14.04.2026
Photo: Leonard Papenmeier
Optimizing a system with thousands of variables sounds like a task that demands highly sophisticated algorithms. Yet in practice, surprisingly simple methods often perform just as well – or even better. Why is that?
In his talk Bayesian Optimization at 1,000 Dimensions: Why It Works, What Breaks, and What’s Next, Leonard Papenmeier explores this puzzle at the heart of modern machine learning. Bayesian optimization (BO), a widely used approach for tuning complex models and systems, is often assumed to struggle beyond a few dozen dimensions. At the same time, a growing body of research reports success in hundreds or even thousands of variables.

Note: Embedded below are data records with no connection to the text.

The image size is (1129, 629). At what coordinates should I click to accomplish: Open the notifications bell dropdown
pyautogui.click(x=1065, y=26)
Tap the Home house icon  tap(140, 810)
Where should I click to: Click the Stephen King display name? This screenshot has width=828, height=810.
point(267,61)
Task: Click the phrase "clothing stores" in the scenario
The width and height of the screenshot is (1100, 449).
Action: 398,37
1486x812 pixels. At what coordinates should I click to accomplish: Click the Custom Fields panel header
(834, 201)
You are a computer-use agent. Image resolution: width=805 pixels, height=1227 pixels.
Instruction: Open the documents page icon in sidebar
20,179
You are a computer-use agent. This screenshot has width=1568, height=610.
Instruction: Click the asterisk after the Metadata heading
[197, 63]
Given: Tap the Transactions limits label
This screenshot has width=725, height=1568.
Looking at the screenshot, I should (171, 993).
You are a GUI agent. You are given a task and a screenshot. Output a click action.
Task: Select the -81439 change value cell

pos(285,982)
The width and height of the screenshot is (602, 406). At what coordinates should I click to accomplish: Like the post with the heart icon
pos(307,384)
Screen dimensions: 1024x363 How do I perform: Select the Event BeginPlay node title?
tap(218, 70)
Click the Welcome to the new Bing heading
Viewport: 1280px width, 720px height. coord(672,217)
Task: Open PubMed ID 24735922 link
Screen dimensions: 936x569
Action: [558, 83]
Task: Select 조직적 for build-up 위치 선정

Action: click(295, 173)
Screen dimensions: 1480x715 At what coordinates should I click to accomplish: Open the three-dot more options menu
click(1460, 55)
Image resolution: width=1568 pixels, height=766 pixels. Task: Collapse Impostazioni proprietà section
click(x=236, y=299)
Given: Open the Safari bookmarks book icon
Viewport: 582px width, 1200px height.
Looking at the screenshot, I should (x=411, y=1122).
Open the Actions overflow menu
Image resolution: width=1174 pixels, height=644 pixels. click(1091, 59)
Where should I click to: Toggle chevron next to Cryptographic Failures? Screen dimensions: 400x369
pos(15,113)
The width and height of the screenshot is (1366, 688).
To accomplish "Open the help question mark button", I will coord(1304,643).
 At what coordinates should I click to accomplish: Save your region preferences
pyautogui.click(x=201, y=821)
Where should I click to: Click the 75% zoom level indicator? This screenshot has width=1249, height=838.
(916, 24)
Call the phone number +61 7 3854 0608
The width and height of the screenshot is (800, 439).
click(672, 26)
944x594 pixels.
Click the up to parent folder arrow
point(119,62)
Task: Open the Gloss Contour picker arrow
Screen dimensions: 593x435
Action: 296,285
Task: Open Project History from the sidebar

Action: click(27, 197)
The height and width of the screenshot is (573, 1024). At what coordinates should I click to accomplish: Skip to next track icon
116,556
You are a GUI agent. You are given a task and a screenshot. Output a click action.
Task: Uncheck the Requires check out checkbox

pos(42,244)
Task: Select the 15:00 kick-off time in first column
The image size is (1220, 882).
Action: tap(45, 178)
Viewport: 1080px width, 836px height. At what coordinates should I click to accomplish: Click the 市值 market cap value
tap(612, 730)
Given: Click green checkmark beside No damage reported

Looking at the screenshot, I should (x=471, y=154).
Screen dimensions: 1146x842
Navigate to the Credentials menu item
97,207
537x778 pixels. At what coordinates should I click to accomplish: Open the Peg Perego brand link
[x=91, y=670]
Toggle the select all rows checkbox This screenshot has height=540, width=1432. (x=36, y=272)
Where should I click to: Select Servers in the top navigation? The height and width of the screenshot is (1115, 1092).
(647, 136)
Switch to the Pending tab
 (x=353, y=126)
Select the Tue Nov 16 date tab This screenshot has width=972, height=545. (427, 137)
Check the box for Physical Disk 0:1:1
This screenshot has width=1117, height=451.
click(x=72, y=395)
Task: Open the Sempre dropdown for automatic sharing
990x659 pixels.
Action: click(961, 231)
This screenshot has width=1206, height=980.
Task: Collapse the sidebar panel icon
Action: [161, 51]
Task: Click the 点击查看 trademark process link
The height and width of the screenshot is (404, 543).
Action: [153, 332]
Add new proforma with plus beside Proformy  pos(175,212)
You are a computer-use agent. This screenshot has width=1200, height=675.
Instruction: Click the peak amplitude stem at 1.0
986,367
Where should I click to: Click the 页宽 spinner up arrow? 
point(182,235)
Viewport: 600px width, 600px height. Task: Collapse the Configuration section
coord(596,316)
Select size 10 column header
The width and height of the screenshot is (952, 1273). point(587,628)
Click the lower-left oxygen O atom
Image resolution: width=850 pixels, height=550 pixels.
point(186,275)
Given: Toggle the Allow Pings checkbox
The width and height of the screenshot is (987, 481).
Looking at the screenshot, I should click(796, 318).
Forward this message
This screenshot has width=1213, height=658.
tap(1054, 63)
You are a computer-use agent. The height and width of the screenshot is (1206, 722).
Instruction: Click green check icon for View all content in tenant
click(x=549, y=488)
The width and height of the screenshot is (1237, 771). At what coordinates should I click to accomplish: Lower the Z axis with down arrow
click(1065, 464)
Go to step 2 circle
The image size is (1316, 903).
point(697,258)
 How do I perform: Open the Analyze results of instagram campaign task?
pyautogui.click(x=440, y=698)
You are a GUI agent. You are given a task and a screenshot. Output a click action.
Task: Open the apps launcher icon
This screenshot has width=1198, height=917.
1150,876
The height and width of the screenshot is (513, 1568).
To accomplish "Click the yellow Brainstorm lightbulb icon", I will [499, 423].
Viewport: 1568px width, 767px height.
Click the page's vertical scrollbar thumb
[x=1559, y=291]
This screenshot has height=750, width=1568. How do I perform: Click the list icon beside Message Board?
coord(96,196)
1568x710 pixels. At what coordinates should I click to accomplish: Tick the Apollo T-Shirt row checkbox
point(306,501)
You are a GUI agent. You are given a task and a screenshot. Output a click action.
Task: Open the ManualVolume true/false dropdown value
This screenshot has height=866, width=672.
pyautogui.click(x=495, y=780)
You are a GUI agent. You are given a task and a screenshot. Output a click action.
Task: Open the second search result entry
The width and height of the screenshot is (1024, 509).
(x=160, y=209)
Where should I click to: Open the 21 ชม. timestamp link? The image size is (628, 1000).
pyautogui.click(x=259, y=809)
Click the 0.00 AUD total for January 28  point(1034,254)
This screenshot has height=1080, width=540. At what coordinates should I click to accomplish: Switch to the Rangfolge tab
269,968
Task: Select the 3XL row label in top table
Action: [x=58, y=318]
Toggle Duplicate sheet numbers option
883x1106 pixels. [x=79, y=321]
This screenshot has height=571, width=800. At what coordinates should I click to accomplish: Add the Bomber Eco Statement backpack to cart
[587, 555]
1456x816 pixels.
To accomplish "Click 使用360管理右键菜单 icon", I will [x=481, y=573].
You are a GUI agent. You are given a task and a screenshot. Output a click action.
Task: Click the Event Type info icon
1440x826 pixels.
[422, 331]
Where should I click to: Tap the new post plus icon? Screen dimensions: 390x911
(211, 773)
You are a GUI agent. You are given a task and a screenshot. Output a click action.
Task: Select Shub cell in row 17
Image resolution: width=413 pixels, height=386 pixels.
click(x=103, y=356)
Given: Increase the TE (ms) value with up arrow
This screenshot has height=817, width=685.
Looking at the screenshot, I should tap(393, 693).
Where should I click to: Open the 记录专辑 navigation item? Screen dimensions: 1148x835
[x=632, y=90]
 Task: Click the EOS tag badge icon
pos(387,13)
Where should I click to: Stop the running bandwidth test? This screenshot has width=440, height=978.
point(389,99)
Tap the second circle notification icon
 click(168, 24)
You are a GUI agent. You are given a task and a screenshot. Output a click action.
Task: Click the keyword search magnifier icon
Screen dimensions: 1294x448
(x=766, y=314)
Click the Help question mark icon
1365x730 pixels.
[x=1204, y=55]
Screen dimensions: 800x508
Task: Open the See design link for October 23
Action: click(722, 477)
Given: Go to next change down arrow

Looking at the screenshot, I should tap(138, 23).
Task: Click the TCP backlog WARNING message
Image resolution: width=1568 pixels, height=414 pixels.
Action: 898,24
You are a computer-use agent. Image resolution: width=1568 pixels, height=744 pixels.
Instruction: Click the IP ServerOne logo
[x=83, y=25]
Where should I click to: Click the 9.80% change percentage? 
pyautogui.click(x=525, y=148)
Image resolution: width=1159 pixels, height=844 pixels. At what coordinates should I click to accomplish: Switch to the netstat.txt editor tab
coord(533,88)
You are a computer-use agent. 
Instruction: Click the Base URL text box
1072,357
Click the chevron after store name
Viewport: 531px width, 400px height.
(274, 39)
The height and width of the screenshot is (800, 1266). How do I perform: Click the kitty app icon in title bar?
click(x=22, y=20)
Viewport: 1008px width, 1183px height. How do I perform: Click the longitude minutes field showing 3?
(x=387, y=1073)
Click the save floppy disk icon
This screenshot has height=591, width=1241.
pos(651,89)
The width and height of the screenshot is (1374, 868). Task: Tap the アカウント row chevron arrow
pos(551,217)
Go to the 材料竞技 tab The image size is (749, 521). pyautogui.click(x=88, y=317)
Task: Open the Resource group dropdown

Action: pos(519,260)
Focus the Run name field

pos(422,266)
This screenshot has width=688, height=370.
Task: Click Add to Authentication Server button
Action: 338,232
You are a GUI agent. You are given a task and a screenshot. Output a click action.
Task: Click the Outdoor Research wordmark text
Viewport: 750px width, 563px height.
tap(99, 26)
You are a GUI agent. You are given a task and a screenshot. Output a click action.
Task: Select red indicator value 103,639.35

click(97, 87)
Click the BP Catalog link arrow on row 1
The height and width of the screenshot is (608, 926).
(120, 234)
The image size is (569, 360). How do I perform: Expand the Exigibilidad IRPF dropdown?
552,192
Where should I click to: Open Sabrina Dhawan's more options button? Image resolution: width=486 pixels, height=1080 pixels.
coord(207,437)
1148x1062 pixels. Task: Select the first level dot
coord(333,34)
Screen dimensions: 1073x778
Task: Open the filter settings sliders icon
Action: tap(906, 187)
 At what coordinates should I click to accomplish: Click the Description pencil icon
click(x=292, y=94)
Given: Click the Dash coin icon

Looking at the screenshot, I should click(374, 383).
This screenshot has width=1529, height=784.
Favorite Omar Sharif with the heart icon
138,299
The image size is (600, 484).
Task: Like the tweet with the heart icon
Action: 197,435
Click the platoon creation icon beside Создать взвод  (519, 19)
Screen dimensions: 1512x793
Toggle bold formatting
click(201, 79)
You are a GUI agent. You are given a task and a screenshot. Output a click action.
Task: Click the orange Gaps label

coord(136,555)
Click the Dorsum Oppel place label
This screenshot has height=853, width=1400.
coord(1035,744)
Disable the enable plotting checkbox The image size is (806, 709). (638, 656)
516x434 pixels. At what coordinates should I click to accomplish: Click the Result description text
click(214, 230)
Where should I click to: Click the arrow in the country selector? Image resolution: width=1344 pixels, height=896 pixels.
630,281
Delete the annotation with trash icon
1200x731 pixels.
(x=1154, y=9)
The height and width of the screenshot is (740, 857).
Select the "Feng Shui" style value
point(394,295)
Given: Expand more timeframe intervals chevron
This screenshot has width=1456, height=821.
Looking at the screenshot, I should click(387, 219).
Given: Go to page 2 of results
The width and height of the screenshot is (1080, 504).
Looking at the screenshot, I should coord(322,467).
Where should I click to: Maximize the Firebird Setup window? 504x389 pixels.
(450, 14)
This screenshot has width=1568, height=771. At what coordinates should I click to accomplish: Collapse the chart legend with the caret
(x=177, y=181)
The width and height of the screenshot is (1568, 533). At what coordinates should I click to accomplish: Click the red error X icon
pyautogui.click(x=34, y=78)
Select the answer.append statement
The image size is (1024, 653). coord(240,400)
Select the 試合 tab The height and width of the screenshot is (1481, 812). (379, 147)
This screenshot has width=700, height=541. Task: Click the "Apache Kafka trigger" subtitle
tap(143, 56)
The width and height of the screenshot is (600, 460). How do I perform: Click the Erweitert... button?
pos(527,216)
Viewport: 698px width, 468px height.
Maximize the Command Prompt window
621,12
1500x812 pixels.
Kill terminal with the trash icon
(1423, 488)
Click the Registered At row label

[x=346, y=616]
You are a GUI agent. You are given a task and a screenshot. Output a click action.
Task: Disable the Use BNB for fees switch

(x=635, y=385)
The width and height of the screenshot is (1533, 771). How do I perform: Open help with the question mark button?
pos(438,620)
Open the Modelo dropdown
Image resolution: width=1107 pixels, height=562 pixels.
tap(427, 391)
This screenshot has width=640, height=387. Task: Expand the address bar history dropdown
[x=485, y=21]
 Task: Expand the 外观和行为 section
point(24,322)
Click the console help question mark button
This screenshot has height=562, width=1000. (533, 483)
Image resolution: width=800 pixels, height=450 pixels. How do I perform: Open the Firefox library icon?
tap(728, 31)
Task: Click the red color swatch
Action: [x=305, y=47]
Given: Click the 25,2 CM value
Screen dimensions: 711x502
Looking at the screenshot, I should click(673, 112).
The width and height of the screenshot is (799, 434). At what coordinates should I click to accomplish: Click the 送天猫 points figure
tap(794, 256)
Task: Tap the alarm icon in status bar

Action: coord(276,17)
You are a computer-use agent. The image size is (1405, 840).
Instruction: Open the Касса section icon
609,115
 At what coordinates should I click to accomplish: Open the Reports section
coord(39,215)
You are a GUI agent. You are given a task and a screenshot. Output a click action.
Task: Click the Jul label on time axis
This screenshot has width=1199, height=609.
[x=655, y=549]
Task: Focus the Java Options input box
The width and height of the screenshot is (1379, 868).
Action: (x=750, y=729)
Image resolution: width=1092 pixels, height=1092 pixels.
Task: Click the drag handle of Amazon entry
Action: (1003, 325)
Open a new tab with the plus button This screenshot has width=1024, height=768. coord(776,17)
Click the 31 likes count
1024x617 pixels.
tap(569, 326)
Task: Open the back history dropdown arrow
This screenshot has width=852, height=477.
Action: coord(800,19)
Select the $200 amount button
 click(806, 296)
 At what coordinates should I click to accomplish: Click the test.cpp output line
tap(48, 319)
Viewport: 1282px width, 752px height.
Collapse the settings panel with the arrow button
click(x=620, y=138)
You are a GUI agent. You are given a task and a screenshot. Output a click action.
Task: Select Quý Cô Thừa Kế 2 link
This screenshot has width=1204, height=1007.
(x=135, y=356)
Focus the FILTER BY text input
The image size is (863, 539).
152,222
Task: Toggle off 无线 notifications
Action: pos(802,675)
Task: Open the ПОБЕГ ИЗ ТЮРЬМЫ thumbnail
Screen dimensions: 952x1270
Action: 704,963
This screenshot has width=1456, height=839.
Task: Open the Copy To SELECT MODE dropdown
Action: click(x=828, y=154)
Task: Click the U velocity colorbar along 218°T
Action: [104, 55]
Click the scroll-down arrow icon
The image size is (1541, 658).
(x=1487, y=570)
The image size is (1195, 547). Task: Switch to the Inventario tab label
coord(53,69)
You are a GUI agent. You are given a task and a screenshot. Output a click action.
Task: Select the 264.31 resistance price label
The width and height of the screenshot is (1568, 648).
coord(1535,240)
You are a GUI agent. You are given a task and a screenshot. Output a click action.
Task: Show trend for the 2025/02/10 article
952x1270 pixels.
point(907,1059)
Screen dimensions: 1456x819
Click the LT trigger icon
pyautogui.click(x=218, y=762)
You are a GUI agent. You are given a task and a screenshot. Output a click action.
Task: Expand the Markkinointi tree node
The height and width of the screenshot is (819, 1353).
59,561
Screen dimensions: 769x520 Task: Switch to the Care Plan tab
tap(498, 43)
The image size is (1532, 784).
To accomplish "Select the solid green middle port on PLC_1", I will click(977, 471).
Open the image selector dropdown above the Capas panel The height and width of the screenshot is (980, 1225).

Papenmeier takes a closer look at this apparent contradiction. Drawing on recent work, including methods such as BAxUS and Bounce, he shows how high-dimensional optimization techniques adaptively restrict the search space to make problems more tractable. However, benchmark results reveal a surprising trend: relatively “vanilla” Gaussian-process-based BO methods can match or outperform many specialized approaches – sometimes not because they scale better, but because the problems themselves are easier than they appear.
In the second part of the talk, Papenmeier offers a diagnostic explanation. He highlights how vanishing gradients in model training and optimization can effectively stall learning unless carefully initialized, and how commonly used acquisition strategies implicitly enforce local behavior. In other words, what appears to be global optimization in high dimensions often works because it focuses the search on subregions of the problem space.
These insights raise important questions for the field: Are current benchmarks truly representative of real-world complexity? How should models be adapted to limited evaluation budgets? And what does “scalability” actually mean in practice?
Dr. Papenmeier is a postdoctoral researcher at the University of Münster, specializing in Bayesian optimization in high-dimensional settings. He completed his PhD at Lund University in 2025 and has published at leading venues such as NeurIPS and ICML/UAI. His work focuses on developing robust optimization methods and investigating under which conditions state-of-the-art performance translates to the real world.
Event details
📅 Date: 16 April 2026
⏰ Time: 1:00–2:00 PM
📍 Location: JvF25/3-303 – Conference Room (Lamarr/RC Trust Dortmund)
AI Colloquium
The AI Colloquium is a series of lectures dedicated to cutting-edge research in the field of machine learning and artificial intelligence, coorganized by the Research Center Trustworthy Data Science and Security (RC Trust), the Lamarr Institute for Machine Learning and Artificial Intelligence (Lamarr Institute), and the Center for Data Science & Simulation at TU Dortmund University (DoDas).